This pattern deploys an AI chatbot with a multi-layered guardrails pipeline, including model-based detectors, a rule-based language detector, and regex-based competitor filtering. You can customize the LLM model, detector configuration, and monitoring settings.

[id="changing-model-lemonade-stand"]
=== Changing the LLM model

The pattern serves Llama 3.2 3B Instruct (FP8-quantized) by default through vLLM on KServe. The model is defined in the lemonade-stand-assistant Helm chart's `values.yaml`.

To change the locally served model, update the model configuration in the Helm chart values. The model must be compatible with vLLM and fit within the available GPU VRAM on the provisioned node (NVIDIA A10G with 24 GB VRAM on `g5.2xlarge`).
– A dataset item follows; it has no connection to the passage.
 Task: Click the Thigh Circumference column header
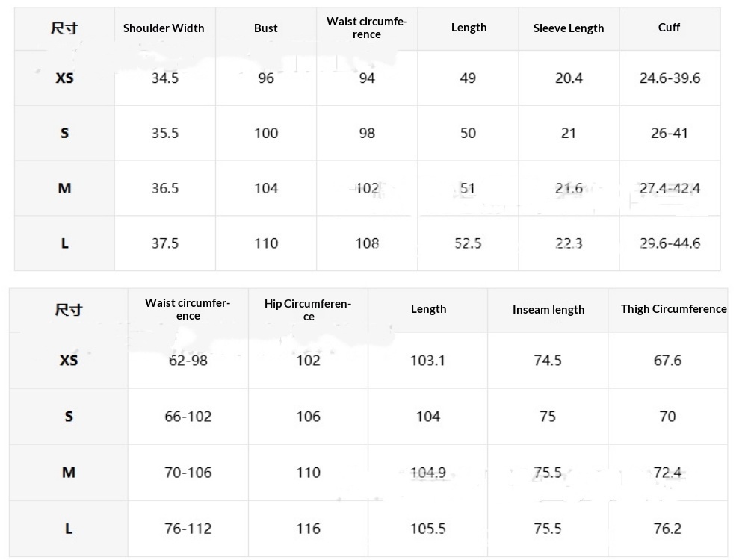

[id="using-external-model-lemonade-stand"]
=== Using an external model endpoint (BYOM)

Instead of serving a model locally on GPU, you can configure the pattern to use an external Model-as-a-Service endpoint. This eliminates the GPU node requirement for inference.

. Make a local copy of the secrets template outside of your repository:
+
[WARNING]
====
Do not add, commit, or push this file to your repository. Doing so might expose personal credentials to GitHub.
====
+
[source,terminal]
----
$ cp values-secret.yaml.template ~/values-secret-ai-quickstart-lemonade-stand.yaml
----

. Edit the secrets file and set the API key for your external model endpoint:
+
[source,terminal]
----
$ vim ~/values-secret-ai-quickstart-lemonade-stand.yaml
----
+
[source,yaml]
----
- name: lemonade-stand
vaultPrefixes:
- global
fields:
- name: vllm-api-key
value: <your-external-api-key>
----

. Set the `model` section in the Helm chart values to point to your external endpoint:
+
[source,yaml]
----
model:
name: my-model
endpoint: my-maas-instance
port: 443
----

When using an external model endpoint, the vLLM InferenceService is not deployed and the GPU node is not required for LLM inference. The guardrails pipeline continues to function normally with the external model.

[id="enabling-gpu-detectors-lemonade-stand"]
=== Enabling GPU for detector models

By default, the HAP and prompt injection detector models run on CPU. You can enable GPU acceleration for these models to reduce inference latency, but this requires additional GPU resources.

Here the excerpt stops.